Le barda est lourd, la marche harassante et le froid du mois de mars 1835 naissant est sans pitié pour la colonne du 2ème régiment de chasseurs de la légion. Mathieu Kauffeman, alsacien de vingt-quatre ans, connait bien le froid, mais, transis, il n’avance plus et s’effondre, épuisé… Pour quelle raison succombe-t-il dans la nuit du 1er au 2, nul ne le saura jamais. Quelques heures après, on perçoit croissant le jeu de claquettes des sabots ferrésde la diligence cahotante partie de Montgiscard ou de Baziège. Les passagers de la chaleureuse expédition, insouciants, tournent à peine leurs regards vers le bivouac. Ils ignorent tout du drame. Et le soldat? Savait-il qu’il marchait sur les pas d’une autre légion passée là il y a… dix-huit siècles, sur une voie qui avait nom Via Aquitania, volonté de l’empereur Auguste de relier Narbonne, capitale de la Gaule narbonnaise, à Toulouse et Bordeaux?
Dans le monde antique, les unités de longueur reflètent les parties visibles du corps et leurs proportions: le doigt,digitus, la paume, palmus, le pied, pes, la coudée, cubitus, le pas simple, gradus et le pas double, passum. Les distances se calculent en mille pas, milliarum et en mille double pas, ou millia passum. Ce dernier, appelé mille romain, était dans notre région arrondi à 1480 mètres.
C’est du latin!, me direz-vous. Mais oui, et pourtant vrai! Le village pourrait devoir son nom à l’anatomie d’un romain et à sa situation au dixième double mille de la Via Aquitania depuis Tolosa : decima. Une preuve de plus s’il en fallait, Pompertuzat est placé ad nonum, au neuvième…
La tradition populaire veut qu’une borne milliaire se soit trouvée au bas de la côte de Montbois. Probablement, pour ce qui est de l’existence de la borne. Moins sûr pour son emplacement. À quelques centaines de mètres existent les vestiges d’une route secondaire. Première trace de l’occupation romaine au delà de la Via pour une simple halte dans un relais pour des légions en mal de repos ou prémices d’une communauté, même à des fins militaires?
Des troupes tout aussi redoutées continuent à polir ses galets. A l’automne 1355, la région s’embrase. Les uniformes, les étendards et les boucliers attestent de l’origine des assaillants. Un seul personnage aurait suffi à cela! L’incendiaire, c’est lui. La couleur de son armure et la bannière au dragon rouge crient son nom: Édouard de Woodstock, duc de Cornouailles et prince d’Aquitaine dit le Prince Noir! Surnom bien mérité, mais davantage dû à la noirceur de son âme qu’à celle du caparaçon de son destrier.

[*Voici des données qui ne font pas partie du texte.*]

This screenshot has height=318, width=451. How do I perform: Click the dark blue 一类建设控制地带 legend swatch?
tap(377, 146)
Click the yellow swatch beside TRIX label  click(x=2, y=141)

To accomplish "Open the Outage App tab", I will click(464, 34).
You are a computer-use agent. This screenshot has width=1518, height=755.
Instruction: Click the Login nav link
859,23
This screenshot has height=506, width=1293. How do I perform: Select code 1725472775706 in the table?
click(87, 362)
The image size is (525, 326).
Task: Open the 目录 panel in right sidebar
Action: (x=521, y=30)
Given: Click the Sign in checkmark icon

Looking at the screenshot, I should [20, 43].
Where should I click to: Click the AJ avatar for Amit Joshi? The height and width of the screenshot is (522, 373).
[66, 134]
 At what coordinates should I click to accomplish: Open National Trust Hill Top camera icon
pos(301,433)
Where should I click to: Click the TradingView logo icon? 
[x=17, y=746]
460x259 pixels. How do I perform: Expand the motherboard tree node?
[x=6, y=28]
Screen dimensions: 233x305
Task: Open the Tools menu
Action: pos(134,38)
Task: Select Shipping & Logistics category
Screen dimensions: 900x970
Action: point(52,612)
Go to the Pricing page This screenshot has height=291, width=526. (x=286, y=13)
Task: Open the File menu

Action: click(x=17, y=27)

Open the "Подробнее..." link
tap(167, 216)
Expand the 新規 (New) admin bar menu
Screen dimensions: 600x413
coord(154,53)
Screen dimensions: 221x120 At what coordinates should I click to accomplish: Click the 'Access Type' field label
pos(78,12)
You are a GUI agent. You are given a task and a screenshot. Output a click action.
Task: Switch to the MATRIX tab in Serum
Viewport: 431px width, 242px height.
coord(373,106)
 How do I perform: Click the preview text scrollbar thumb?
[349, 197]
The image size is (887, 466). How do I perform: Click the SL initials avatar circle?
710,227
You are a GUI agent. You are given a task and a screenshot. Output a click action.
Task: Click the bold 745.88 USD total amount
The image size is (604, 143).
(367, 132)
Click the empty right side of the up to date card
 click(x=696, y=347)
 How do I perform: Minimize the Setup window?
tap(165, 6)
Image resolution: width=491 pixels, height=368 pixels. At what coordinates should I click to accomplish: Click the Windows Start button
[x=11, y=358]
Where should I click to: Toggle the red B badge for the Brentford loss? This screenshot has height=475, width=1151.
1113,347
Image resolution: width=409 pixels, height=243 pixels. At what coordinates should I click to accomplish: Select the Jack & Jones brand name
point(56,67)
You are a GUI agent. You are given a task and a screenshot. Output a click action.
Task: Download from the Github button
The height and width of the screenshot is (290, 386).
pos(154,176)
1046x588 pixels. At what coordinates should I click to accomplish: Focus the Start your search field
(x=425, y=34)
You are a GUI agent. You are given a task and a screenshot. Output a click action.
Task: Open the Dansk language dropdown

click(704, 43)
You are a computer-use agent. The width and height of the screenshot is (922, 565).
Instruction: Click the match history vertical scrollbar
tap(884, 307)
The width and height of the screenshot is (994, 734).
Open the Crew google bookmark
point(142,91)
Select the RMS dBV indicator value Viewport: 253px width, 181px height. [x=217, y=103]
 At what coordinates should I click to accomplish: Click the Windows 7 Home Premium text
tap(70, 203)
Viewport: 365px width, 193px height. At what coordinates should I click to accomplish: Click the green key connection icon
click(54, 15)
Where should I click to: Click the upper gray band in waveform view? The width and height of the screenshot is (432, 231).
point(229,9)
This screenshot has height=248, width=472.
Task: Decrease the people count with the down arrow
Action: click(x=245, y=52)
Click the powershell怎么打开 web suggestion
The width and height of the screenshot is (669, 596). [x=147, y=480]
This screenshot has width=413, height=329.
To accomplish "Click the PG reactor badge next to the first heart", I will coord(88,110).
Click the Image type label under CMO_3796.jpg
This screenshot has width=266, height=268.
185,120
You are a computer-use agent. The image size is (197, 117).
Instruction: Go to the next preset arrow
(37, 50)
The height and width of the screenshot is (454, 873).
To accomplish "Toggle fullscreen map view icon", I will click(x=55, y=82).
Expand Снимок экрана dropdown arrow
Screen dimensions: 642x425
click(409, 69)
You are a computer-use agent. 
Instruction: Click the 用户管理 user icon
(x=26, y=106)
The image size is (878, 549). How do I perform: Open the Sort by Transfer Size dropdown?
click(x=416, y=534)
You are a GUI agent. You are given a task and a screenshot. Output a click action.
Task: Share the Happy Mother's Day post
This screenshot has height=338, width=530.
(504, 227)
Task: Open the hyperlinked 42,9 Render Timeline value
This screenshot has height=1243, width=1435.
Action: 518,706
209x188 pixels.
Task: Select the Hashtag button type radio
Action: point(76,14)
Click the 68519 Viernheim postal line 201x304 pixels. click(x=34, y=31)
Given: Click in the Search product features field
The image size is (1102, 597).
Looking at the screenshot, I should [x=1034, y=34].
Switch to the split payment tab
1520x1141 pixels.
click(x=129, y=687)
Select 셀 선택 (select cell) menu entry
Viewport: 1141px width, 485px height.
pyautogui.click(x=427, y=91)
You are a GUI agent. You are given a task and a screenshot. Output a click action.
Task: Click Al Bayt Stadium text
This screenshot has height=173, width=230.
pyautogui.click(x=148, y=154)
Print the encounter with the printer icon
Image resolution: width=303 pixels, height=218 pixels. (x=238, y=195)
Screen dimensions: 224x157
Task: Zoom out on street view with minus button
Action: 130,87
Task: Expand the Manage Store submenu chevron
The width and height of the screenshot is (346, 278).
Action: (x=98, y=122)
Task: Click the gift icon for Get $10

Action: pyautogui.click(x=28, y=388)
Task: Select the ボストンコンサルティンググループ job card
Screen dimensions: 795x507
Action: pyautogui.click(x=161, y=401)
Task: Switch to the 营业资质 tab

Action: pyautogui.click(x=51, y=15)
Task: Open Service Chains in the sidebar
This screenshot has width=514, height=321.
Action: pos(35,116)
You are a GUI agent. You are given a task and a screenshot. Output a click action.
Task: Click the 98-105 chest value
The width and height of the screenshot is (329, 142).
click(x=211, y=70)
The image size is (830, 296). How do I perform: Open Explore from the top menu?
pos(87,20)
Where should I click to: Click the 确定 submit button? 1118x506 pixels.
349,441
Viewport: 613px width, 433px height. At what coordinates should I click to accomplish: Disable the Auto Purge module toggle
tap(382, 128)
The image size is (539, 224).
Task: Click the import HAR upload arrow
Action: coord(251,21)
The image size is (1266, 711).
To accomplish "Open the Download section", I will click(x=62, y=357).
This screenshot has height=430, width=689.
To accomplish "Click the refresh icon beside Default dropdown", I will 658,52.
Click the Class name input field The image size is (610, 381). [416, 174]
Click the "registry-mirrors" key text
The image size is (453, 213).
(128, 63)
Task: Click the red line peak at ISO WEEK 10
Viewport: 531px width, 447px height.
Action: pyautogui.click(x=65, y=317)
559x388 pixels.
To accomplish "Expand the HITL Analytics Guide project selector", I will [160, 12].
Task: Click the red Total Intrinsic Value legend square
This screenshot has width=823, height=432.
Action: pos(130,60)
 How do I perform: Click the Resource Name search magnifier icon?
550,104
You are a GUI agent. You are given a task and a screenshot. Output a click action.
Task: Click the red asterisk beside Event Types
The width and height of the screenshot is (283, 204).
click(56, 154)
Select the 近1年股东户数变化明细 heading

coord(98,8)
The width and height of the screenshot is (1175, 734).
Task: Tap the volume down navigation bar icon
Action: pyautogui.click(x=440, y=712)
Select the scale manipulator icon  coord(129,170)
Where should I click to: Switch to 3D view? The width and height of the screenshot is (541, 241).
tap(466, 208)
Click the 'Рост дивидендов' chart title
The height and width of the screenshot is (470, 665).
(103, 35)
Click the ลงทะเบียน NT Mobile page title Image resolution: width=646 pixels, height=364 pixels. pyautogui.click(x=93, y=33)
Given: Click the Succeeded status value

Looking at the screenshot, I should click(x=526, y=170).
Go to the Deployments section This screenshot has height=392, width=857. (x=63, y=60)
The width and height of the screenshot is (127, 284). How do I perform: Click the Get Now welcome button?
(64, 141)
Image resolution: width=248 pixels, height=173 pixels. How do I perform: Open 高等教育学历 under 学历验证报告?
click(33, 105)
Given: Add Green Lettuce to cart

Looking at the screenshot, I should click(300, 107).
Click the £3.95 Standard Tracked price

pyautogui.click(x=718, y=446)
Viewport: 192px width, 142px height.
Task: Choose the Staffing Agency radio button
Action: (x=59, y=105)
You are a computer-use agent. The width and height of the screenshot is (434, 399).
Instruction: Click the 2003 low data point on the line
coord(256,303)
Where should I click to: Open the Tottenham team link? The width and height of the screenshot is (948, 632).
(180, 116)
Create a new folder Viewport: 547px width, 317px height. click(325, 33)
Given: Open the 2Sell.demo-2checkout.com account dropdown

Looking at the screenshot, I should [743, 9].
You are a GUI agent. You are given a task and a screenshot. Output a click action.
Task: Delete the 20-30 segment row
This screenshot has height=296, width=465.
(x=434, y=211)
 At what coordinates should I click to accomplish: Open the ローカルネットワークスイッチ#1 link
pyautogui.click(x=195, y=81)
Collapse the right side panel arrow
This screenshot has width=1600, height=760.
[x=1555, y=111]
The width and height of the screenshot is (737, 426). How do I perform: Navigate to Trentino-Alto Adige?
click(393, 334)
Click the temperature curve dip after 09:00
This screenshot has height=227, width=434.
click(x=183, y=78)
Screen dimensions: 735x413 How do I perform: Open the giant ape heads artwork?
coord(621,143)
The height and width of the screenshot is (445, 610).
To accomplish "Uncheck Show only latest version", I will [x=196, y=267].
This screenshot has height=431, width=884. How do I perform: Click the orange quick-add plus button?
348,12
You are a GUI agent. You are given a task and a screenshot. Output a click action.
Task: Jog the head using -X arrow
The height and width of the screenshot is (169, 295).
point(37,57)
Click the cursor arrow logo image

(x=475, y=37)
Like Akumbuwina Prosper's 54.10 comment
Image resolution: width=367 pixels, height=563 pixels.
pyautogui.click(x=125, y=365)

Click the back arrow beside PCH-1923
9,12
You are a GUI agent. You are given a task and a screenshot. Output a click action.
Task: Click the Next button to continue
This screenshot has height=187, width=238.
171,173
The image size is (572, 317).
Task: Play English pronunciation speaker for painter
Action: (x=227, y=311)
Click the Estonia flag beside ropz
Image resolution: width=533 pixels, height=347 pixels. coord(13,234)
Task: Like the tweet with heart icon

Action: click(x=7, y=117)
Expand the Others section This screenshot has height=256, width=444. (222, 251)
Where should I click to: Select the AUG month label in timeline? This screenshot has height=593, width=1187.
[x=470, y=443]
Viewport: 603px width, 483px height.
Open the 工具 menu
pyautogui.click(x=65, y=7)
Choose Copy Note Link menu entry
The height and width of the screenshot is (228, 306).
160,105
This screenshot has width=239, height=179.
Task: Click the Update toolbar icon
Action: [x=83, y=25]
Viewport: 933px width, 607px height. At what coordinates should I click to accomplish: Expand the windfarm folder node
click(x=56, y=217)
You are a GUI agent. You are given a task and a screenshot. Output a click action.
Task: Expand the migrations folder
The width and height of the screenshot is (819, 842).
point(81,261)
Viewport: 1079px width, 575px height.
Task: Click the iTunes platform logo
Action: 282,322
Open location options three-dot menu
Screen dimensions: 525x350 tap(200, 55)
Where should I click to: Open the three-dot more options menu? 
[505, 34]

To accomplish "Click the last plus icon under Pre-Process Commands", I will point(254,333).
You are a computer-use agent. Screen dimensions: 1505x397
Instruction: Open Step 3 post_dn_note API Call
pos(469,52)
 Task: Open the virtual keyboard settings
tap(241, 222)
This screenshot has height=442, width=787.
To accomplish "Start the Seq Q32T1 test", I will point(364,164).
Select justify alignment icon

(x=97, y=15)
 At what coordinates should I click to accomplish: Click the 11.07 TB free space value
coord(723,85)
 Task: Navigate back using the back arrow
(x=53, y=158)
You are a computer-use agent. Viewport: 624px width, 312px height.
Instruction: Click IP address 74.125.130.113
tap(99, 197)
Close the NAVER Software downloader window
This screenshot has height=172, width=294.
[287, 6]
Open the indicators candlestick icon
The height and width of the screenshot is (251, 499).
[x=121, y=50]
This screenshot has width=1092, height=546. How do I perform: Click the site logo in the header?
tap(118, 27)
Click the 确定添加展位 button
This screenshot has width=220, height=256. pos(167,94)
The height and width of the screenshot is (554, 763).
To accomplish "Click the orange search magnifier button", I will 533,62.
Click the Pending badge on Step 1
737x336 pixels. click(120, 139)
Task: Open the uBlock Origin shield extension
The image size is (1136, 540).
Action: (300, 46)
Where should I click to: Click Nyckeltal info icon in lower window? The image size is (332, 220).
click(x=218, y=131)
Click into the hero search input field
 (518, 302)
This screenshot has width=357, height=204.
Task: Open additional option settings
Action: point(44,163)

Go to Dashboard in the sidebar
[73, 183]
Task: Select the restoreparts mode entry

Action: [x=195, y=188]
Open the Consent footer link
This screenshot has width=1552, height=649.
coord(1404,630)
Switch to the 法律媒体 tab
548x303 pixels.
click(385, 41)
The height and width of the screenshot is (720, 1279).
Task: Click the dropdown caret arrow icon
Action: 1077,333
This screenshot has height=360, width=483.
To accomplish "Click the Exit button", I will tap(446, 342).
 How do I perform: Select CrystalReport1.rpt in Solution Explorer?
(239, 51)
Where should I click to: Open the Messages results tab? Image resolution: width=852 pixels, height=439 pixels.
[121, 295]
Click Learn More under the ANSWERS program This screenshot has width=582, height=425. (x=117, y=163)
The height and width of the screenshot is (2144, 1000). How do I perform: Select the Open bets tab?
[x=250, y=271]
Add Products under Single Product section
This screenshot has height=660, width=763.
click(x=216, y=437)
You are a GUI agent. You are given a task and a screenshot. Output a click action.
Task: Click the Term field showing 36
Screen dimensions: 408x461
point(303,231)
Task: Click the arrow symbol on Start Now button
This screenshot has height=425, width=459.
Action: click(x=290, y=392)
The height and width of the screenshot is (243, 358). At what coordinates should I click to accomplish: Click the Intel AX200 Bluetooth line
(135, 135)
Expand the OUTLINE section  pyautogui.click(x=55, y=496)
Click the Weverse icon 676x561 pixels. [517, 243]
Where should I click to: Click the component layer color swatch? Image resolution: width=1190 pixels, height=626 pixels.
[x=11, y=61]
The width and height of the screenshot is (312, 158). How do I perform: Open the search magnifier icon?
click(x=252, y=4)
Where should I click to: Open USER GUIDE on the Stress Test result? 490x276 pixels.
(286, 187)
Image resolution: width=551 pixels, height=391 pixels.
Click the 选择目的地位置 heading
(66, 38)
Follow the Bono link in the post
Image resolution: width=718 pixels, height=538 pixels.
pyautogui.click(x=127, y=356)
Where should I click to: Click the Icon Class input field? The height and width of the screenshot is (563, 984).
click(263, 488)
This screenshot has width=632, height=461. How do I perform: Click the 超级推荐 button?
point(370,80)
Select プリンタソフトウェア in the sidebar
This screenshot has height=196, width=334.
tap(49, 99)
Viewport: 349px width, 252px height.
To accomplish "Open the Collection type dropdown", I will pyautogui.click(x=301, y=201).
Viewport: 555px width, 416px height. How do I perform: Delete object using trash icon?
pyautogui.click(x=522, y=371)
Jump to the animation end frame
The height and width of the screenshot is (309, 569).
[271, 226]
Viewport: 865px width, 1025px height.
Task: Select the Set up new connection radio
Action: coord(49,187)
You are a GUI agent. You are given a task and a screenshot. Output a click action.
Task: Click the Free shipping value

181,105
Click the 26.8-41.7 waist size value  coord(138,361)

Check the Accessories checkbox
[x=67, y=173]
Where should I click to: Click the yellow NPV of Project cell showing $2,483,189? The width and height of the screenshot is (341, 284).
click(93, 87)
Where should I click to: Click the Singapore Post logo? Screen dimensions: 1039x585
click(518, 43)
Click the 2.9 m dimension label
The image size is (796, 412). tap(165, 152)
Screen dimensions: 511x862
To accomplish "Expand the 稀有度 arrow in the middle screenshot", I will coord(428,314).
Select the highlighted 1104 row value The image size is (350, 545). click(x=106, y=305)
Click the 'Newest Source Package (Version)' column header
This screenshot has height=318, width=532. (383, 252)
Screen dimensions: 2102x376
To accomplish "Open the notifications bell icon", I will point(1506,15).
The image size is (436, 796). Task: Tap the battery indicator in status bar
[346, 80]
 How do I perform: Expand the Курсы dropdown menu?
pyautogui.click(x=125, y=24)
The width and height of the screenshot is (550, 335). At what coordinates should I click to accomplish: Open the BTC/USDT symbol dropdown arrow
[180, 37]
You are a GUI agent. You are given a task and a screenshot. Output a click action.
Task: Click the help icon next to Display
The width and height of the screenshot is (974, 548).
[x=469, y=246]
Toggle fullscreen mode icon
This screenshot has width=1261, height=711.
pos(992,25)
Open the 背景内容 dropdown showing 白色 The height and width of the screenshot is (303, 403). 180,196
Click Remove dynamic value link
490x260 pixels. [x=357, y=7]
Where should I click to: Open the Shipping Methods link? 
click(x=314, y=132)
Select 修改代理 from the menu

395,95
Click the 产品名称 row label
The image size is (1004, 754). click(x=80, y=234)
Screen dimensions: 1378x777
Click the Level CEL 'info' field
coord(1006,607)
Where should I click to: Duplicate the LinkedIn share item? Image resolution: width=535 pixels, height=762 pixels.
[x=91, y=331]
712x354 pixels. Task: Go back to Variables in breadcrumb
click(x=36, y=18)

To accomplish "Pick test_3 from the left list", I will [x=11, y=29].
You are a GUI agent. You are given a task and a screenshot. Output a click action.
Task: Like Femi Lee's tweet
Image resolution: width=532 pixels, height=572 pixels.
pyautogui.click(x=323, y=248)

Qu’importe, decima voit le jour et perdure jusqu’en 1539 où une ordonnance impose le français comme langue officielle du droit et de l’administration: c’est l’acte de baptême de “Deyme”.
Même si l’étymologie antique est la plus retenue, Deyme pourrait résulter du nom dîme, decime, dixme en ancien français, qui mal prononcé ou mal orthographié aurait donné deyme et nous ramènerait à l’origine médiévale de sa fondation. Si l’on remonte à la généralisation et à la reconnaissance de la dîme sous le pape Adrien II, le village aurait vu le jour au VIIIème siècle. De plus, une parcelle, dite sol de la dîme, sol du dixme ou du disme apparaît sur les anciens cadastres. Ce lieu de perception de la redevance à l’entrée de la ville, dans la quartier du Moulin, accueillait la “grange aux dîmes”, comme dans bien d’autres villages.
D’autres marcheurs ont vu leur terminus sur la chaussée, bien avant le soldat Kauffeman. Deux anonymes, des mendiants, comme l’on disait alors, y ont perdu la vie en 1710. Le premier en juin, âgé de trente-cinq ans, avec pour tout bagage un chapelet trouvé dans ses poches, l’autre, venu de Bruguières, malade, a fait étape dans la maison des Dames Carmélites, en octobre où il a trépassé le 24.
Anglais toujours, le passage des troupes de Wellington et devant lui l’armée de Soult, pioche en main, occupée après la bataille de Toulouse du 10 mai 1814, à détruire la voûte du pont sur le canal du Midi.